Valley prison conference drops startling figures

Alaska Native Justice Center board Member Cathleen McLaughlin starts to tear up as she talks about one of her experiences in prison to participants gathered at the Mat-Su Coalition on Housing
Alaska Native Justice Center board Member Cathleen McLaughlin starts to tear up as she talks about one of her experiences in prison to participants gathered at the Mat-Su Coalition on Housing and Homelessness Community and Corrections Fall Forum Thursday afternoon at the Curtis D. Menard Memorial Sports Center in Wasilla. McLaughlin served 15 months in prison. ROBERT DeBERRY/Frontiersman.com

WASILLA — Of all the figures tossed about at the Community and Corrections forum Thursday, one stands out: The Mat-Su Borough houses 38 percent of Alaska’s prisoners.

That’s kind of a brand new phenomenon. According to Alaska Department of Corrections Deputy Commissioner Ron Taylor, most of those inmates are at a prison that just came online in the last year, the Goose Creek Correctional Center. When that prison was filled with inmates, its 1,299 prisoners nearly tripled the Valley’s incarcerated population.

Bill Aube with the Mat-Su Coalition on Housing and Homelessness said that a survey of the inmate population of Goose Creek indicates that 30 percent of those prisoners are likely to move their families here to be closer to them. Doing a rough estimate and assuming inmates have 2.4 children on average, Aube said that means a potential 1,200 new children who will need education.

And that’s not counting staff. Of the 360 staff the prison intends to hire, 310 are already on the job, said Goose Creek Assistant Superintendent for Operations John Conant. So far, the majority of them are settling in the Knik-Goose Bay Road and Wasilla areas.

The inmates are all behind bars, but they won’t always be. According to Taylor, 1,418 were released from Valley facilities last year.

He said the statistics are sobering. Ninety-five percent of prisoners will be released, and within a year 48 percent will be back in jail. Within three years, 66 percent will have re-offended. Those recidivism stats came out years ago. Since then, the department has worked to reduce them.

“Obviously, we’re dong something wrong and we need to look at that,” Taylor said of the sentiment in the department.

He said the focus has changed at corrections toward rehabilitation. They’ve rebuilt the programs offered to inmates and changed probation and parole programs to focus on successful reintegration.

“That’s a huge change because as a corrections institution, we’ve always been focused on failure,” he said.
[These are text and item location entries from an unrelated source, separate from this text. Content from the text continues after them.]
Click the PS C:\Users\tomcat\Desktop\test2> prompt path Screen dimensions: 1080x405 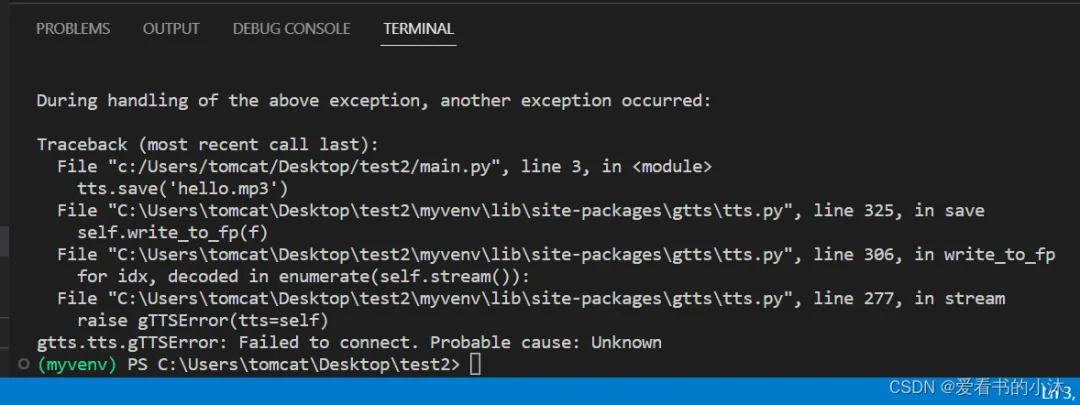[x=293, y=365]
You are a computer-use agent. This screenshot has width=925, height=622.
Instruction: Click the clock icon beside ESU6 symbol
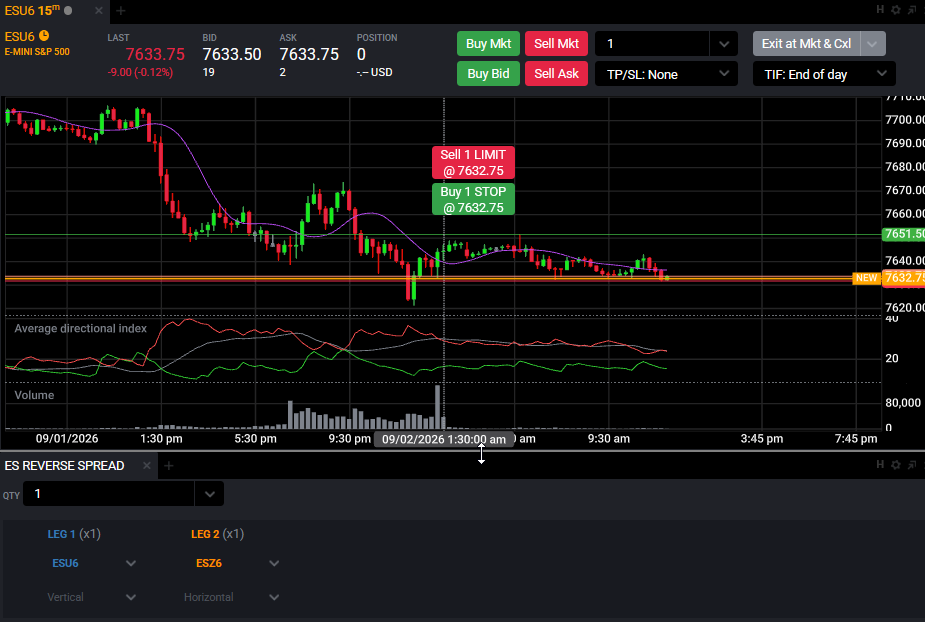click(44, 36)
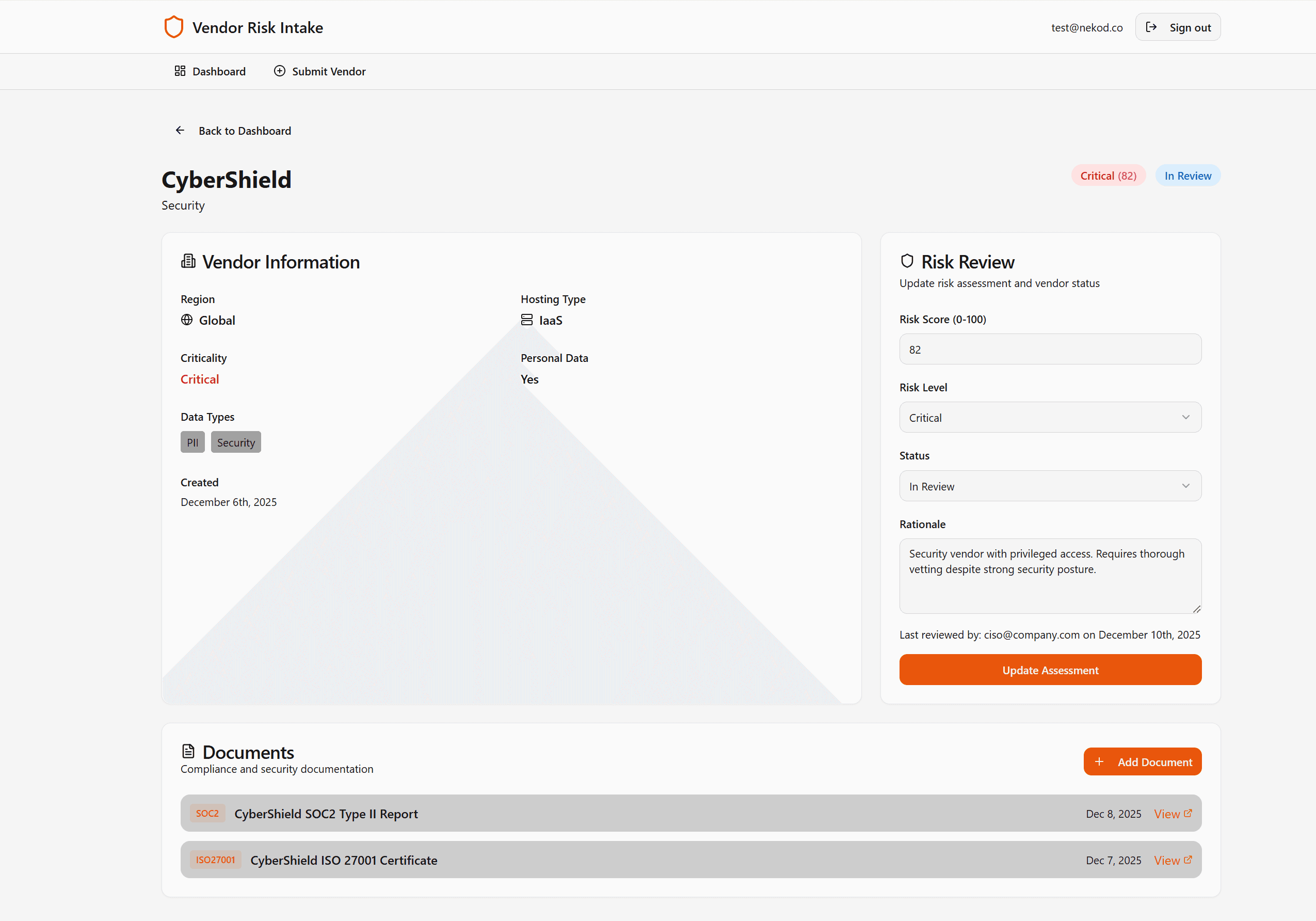Viewport: 1316px width, 921px height.
Task: Click the Vendor Risk Intake shield logo
Action: click(x=174, y=27)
Over the recent decades, the prison population in Alaska has undergone a couple of major shifts, Taylor said. First, the population is getting older, which is to be expected as baby boomers age. But that change means more health care costs.

Second, the prison population has shifted to where the majority of people are incarcerated for non-violent crimes, mostly drug-related offenses. To address that trend, the system has put resources toward drug treatment, opening up 240 residential treatment beds where before there were 60 and working with more and more offenders on an out-patient basis.

Taylor said the proof of its efficacy is in the numbers. Offenders who complete a DOC program are 14 percent less likely to reoffend.

“Which is, for us, incredible,” he said.

But recidivism isn’t just a problem that the prison system can tackle on its own, he said. A recent survey of state and federal laws found 1,600 barriers to felons re-entering society. There are restrictions on where they can live and for whom they can work.

“They’ve got these barriers before they even walk out the door and then you’re wondering why they’re coming back?” Taylor asked.